__Work to be completed__
Produce a verbatim transcription of all records.

------------------------

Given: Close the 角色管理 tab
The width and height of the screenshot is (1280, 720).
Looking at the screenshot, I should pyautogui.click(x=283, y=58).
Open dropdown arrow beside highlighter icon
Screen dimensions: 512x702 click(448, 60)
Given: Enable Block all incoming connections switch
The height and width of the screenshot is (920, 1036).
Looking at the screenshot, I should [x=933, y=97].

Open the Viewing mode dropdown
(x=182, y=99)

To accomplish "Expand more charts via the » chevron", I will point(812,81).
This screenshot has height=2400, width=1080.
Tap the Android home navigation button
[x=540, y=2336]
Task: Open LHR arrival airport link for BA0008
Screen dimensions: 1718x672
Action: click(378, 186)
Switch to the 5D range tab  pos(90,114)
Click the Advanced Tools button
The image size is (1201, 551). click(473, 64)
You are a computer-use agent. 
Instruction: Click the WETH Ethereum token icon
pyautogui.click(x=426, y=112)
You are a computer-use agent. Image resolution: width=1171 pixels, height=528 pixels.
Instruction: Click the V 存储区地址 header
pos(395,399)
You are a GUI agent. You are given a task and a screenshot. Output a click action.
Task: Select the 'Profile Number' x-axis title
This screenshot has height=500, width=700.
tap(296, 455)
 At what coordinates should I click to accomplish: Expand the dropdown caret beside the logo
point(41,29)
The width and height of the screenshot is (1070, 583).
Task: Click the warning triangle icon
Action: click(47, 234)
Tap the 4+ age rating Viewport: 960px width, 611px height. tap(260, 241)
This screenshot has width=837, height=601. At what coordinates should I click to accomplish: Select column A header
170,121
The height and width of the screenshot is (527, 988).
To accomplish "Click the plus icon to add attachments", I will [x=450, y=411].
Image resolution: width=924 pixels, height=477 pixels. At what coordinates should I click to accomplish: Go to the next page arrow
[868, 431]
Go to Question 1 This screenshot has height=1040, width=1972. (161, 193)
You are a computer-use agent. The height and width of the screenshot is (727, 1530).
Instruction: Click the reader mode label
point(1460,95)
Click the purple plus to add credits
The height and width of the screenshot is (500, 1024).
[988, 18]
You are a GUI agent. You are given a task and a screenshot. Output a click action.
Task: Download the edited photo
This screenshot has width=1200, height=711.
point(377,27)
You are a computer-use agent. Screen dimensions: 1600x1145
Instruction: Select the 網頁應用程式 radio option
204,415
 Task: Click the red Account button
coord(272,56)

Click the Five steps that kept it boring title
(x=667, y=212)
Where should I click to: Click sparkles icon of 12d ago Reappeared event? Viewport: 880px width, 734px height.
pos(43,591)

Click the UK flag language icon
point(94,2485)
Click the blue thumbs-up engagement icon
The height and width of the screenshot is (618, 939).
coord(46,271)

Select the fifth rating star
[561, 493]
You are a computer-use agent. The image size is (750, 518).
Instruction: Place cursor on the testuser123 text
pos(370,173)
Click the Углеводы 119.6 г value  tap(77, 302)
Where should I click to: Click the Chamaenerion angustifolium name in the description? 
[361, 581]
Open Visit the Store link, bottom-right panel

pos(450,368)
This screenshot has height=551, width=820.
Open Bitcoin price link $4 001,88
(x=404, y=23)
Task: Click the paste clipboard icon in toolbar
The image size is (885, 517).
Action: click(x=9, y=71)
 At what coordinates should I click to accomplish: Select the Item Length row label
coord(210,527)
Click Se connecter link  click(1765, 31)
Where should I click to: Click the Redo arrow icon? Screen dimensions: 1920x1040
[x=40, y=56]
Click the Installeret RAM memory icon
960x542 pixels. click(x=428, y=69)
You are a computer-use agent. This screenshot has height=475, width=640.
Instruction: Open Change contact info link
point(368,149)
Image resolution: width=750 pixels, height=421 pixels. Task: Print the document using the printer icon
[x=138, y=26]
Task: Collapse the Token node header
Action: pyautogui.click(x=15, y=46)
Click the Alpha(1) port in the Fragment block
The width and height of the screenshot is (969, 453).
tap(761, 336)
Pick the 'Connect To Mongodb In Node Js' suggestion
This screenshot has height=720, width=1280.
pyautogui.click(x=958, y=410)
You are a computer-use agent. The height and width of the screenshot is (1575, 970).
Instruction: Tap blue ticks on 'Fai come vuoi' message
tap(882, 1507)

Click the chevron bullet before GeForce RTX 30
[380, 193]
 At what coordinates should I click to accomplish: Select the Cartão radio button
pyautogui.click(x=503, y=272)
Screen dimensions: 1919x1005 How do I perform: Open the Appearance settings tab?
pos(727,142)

------------------------

__Task response__
Given: Close the 角色管理 tab
The width and height of the screenshot is (1280, 720).
Looking at the screenshot, I should pyautogui.click(x=283, y=58).
Open dropdown arrow beside highlighter icon
Screen dimensions: 512x702 click(448, 60)
Given: Enable Block all incoming connections switch
The height and width of the screenshot is (920, 1036).
Looking at the screenshot, I should [x=933, y=97].

Open the Viewing mode dropdown
(x=182, y=99)

To accomplish "Expand more charts via the » chevron", I will point(812,81).
This screenshot has height=2400, width=1080.
Tap the Android home navigation button
[x=540, y=2336]
Task: Open LHR arrival airport link for BA0008
Screen dimensions: 1718x672
Action: click(378, 186)
Switch to the 5D range tab  pos(90,114)
Click the Advanced Tools button
The image size is (1201, 551). click(473, 64)
You are a computer-use agent. 
Instruction: Click the WETH Ethereum token icon
pyautogui.click(x=426, y=112)
You are a computer-use agent. Image resolution: width=1171 pixels, height=528 pixels.
Instruction: Click the V 存储区地址 header
pos(395,399)
You are a GUI agent. You are given a task and a screenshot. Output a click action.
Task: Select the 'Profile Number' x-axis title
This screenshot has height=500, width=700.
tap(296, 455)
 At what coordinates should I click to accomplish: Expand the dropdown caret beside the logo
point(41,29)
The width and height of the screenshot is (1070, 583).
Task: Click the warning triangle icon
Action: click(47, 234)
Tap the 4+ age rating Viewport: 960px width, 611px height. tap(260, 241)
This screenshot has width=837, height=601. At what coordinates should I click to accomplish: Select column A header
170,121
The height and width of the screenshot is (527, 988).
To accomplish "Click the plus icon to add attachments", I will [x=450, y=411].
Image resolution: width=924 pixels, height=477 pixels. At what coordinates should I click to accomplish: Go to the next page arrow
[868, 431]
Go to Question 1 This screenshot has height=1040, width=1972. (161, 193)
You are a computer-use agent. The height and width of the screenshot is (727, 1530).
Instruction: Click the reader mode label
point(1460,95)
Click the purple plus to add credits
The height and width of the screenshot is (500, 1024).
[988, 18]
You are a GUI agent. You are given a task and a screenshot. Output a click action.
Task: Download the edited photo
This screenshot has width=1200, height=711.
point(377,27)
You are a computer-use agent. Screen dimensions: 1600x1145
Instruction: Select the 網頁應用程式 radio option
204,415
 Task: Click the red Account button
coord(272,56)

Click the Five steps that kept it boring title
(x=667, y=212)
Where should I click to: Click sparkles icon of 12d ago Reappeared event? Viewport: 880px width, 734px height.
pos(43,591)

Click the UK flag language icon
point(94,2485)
Click the blue thumbs-up engagement icon
The height and width of the screenshot is (618, 939).
coord(46,271)

Select the fifth rating star
[561, 493]
You are a computer-use agent. The image size is (750, 518).
Instruction: Place cursor on the testuser123 text
pos(370,173)
Click the Углеводы 119.6 г value  tap(77, 302)
Where should I click to: Click the Chamaenerion angustifolium name in the description? 
[361, 581]
Open Visit the Store link, bottom-right panel

pos(450,368)
This screenshot has height=551, width=820.
Open Bitcoin price link $4 001,88
(x=404, y=23)
Task: Click the paste clipboard icon in toolbar
The image size is (885, 517).
Action: click(x=9, y=71)
 At what coordinates should I click to accomplish: Select the Item Length row label
coord(210,527)
Click Se connecter link  click(1765, 31)
Where should I click to: Click the Redo arrow icon? Screen dimensions: 1920x1040
[x=40, y=56]
Click the Installeret RAM memory icon
960x542 pixels. click(x=428, y=69)
You are a computer-use agent. This screenshot has height=475, width=640.
Instruction: Open Change contact info link
point(368,149)
Image resolution: width=750 pixels, height=421 pixels. Task: Print the document using the printer icon
[x=138, y=26]
Task: Collapse the Token node header
Action: pyautogui.click(x=15, y=46)
Click the Alpha(1) port in the Fragment block
The width and height of the screenshot is (969, 453).
tap(761, 336)
Pick the 'Connect To Mongodb In Node Js' suggestion
This screenshot has height=720, width=1280.
pyautogui.click(x=958, y=410)
You are a computer-use agent. The height and width of the screenshot is (1575, 970).
Instruction: Tap blue ticks on 'Fai come vuoi' message
tap(882, 1507)

Click the chevron bullet before GeForce RTX 30
[380, 193]
 At what coordinates should I click to accomplish: Select the Cartão radio button
pyautogui.click(x=503, y=272)
Screen dimensions: 1919x1005 How do I perform: Open the Appearance settings tab?
pos(727,142)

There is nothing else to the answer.